Lexington, KY – This month, North Carolina State University and TruDiagnostic take the next step in their investigation into the human imprintome with an exclusive license agreement to any diagnostic techniques utilizing imprintome control regions.
For most genes, we inherit two working copies -- one from mom and one from dad. But with imprinted genes, we inherit only one working copy. Depending on the gene, either the copy from mom or the copy from dad is epigenetically silenced.
This monoallelic expression is controlled by parental-specific epigenetic marks, which are established in gametogenesis and early embryonic development and are persistent in all somatic cells throughout life. These regions of the genome are called imprint control regions (ICRs).
The imprintome is critical for development and growth and plays a major role in our risk of developing diseases and disorders, such as obesity, Alzheimer's disease, autism, bipolar disorder, and schizophrenia. Nevertheless, exploration into how these imprintome marks translate into disease risk has been limited because the complete repertoire of ICRs in the human genome - the human imprintome - had not been identified. This changed when researchers from NC State published the full list of 1,488 hemi-methylated candidate ICRs in July 2022. This represents the first time in history that these imprint regulatory regions of the genome were fully identified in humans.
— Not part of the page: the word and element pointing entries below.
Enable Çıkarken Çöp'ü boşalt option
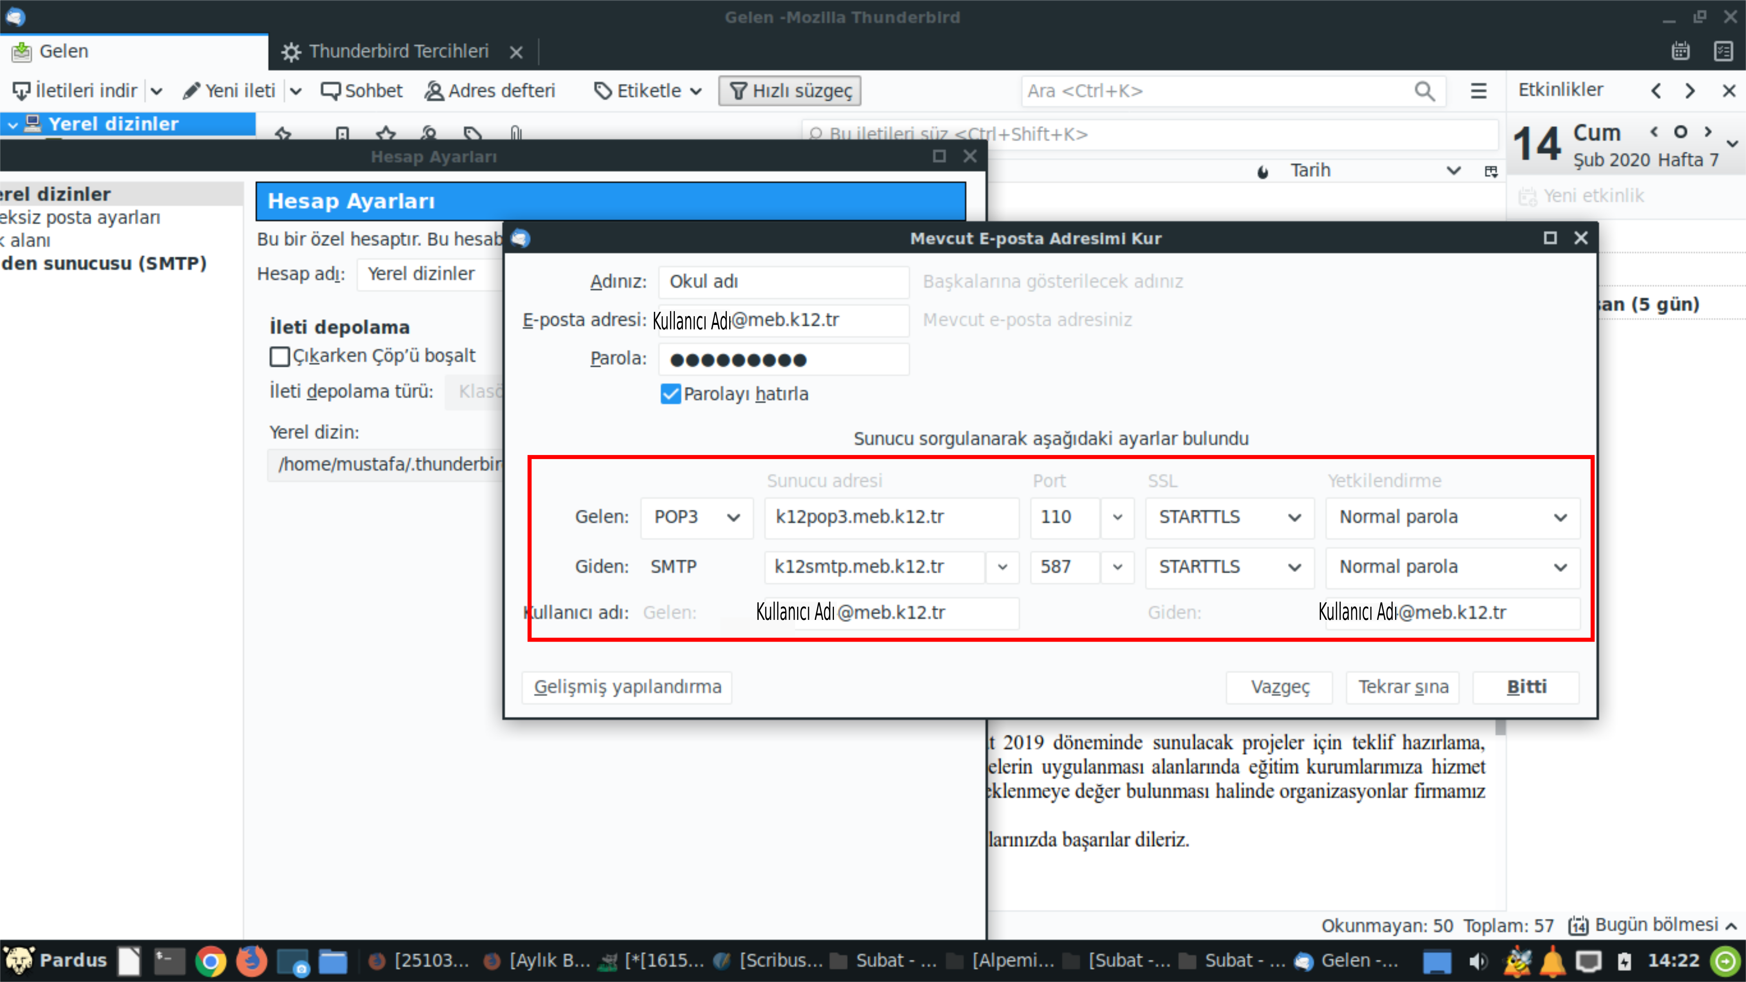Image resolution: width=1746 pixels, height=982 pixels. click(x=279, y=355)
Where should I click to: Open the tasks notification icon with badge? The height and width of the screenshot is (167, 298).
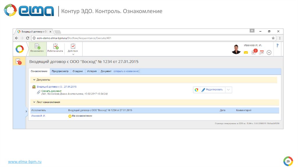[x=254, y=52]
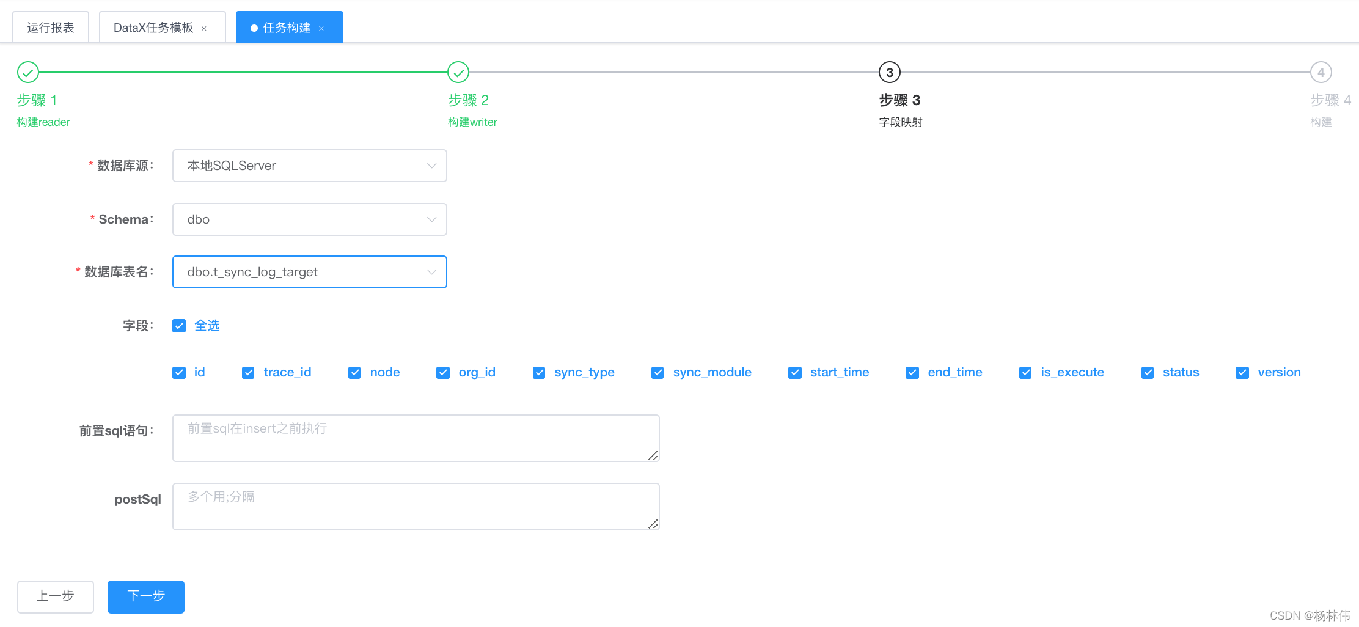Screen dimensions: 1359x627
Task: Switch to the 运行报表 tab
Action: coord(50,27)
Acclaimed scientist Dr. Randy Jirtle, one of the authors on this publication, thinks this represents a major step forward in our ability to predict disease risk. “The identification of the human imprintome will allow scientists to determine - simply by sampling DNA from the blood or other accessible tissues - the role imprinted genes epigenetically altered by environmental exposures play in the formation of all diseases and behavioral disorders.”
With the full list of human ICRs identified, researchers from TruDiagnostic and NC State University collaborated to create a custom methylation infinium microarray that can examine the entirety of the human imprintome. This month, TruDiagnostic signed an exclusive license agreement to use and develop this microarray in further imprintome research.
TruDiagnostic is now working with private and commercial researchers across the world to generate epigenetic health data using this new research tool.
“We are excited to make this research tool available to all of our research collaborators,” Said Annie Prestrud MPH, TruDiagnotic’s Grant and Research Director. “We believe that investigations into the lifestyle and behavioral effects that regulate ICRs will help identify behaviors, exposures, medications, and chemicals which may be important to avoid prior to conception in order to decrease disease risk in children. Novel mechanisms that contribute to diseases and behavioral disorders may also be identified, providing new actionable drug targets. We encourage anyone working on methylation diagnostics to consider using this Human Imprintome Array.”